# START OF Excerpted passage

One day, I realized my group chats were doing the job better than the internet. So I decided to build the thing I was already doing manually: a place where friends could talk about beauty in a way that actually felt human.

What do you think the main issue is with marketing in the beauty industry?

It’s become performance art. The lighting’s great, the skin’s flawless, but you can’t tell if anyone actually likes the product. I think people are tired of being sold to by people who were gifted the thing they’re selling. 

There’s a craving for unfiltered truth, the kind that comes from your classmates, coworkers, or friends saying, “I tried it. It sucked.”

As a Canadian entrepreneur, what have you found are the positives of building your app in Canada?

Canada has this quiet magic to it. The founder community here is growing but still small and wholesome enough that people still root for each other.

There’s no cutthroat posturing; it’s more like, “Hey, how can I help?” That generosity feels baked into the culture. I think it ties back to core Canadian values like humility, empathy, and collaboration. 

We’re taught to lead with kindness, and that shows up in how we build things, too.

What trends do you see emerging in the beauty industry?

I think (and hope!) the beauty industry is entering its honesty era. The beauty industry spent over a decade chasing aspiration — now it’s shifting toward trust. And that trust isn’t built by influencers, it’s built by our peers.

It’s been just over a month since Rayna launched. What’s been the No. 1 challenge thus far?

Building community. You can’t hack it or buy it. It builds in waves. People join Rayna because a friend told them about it, or they organically come across our social content. That takes time and patience, which isn’t something startup culture usually rewards.

# END OF Excerpted passage
# START OF Provided material

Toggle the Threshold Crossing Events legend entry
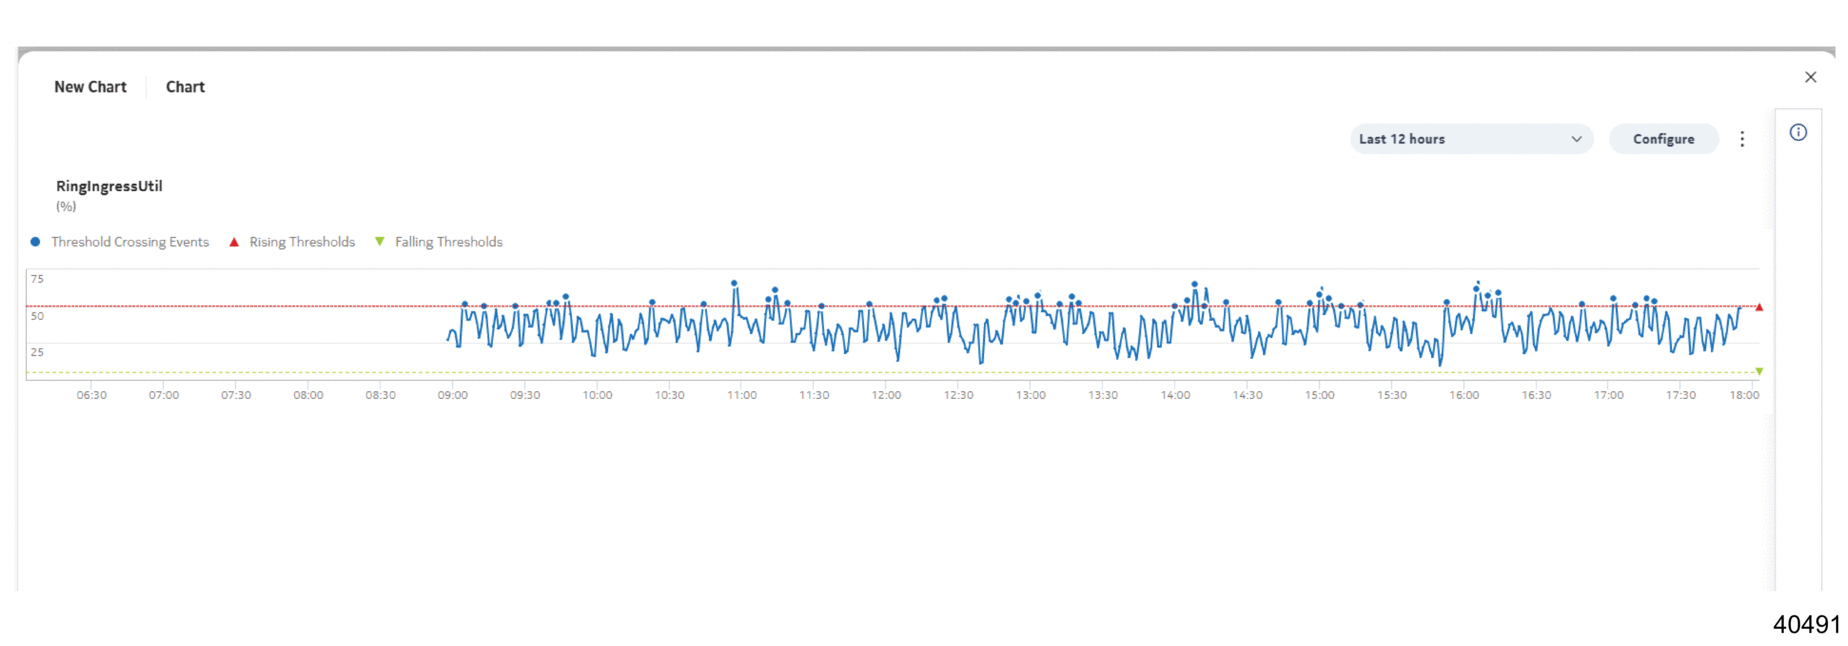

# END OF Provided material

* [Exercise aim] Write the next part of the interview about the beauty app Rayna, which appears before the data, starting right after its final sentence.

* [Response to the exercise]
But when you start to see real conversations happening, people ranking, debating, joking, that’s when all that effort feels worth it.

You’ve billed Rayna as “Lettboxd but for makeup.” In that spirit, what’s your Letterboxd Four Favourites but for beauty products?

I love this question. These are my Four Favourite beauty picks right now:

  1. Huda Beauty’s Easy Bake Blurring Loose Baking & Setting Powder

  2. Dr. Dennis Gross Skincare’s Alpha Beta Universal Daily Peel 

  3. Laneige’s Hydro UV Defense Sunscreen

  4. Phlur’s Golden Rule Eau de Parfum 

I’ve been reaching for more Canadian brands these days, and I need to give a shoutout to some of my favourites: Sahajan, e11ement, and The 7 Virtues. 

I’ve also been loving North Finder (a directory for all things Canadian beauty) to find my next holy grail products! 

Do you have a book recommendation for our readers?

Trick Mirror by Jia Tolentino. She has this way of making you confront how strange it feels to live online, to perform sincerity while also questioning it.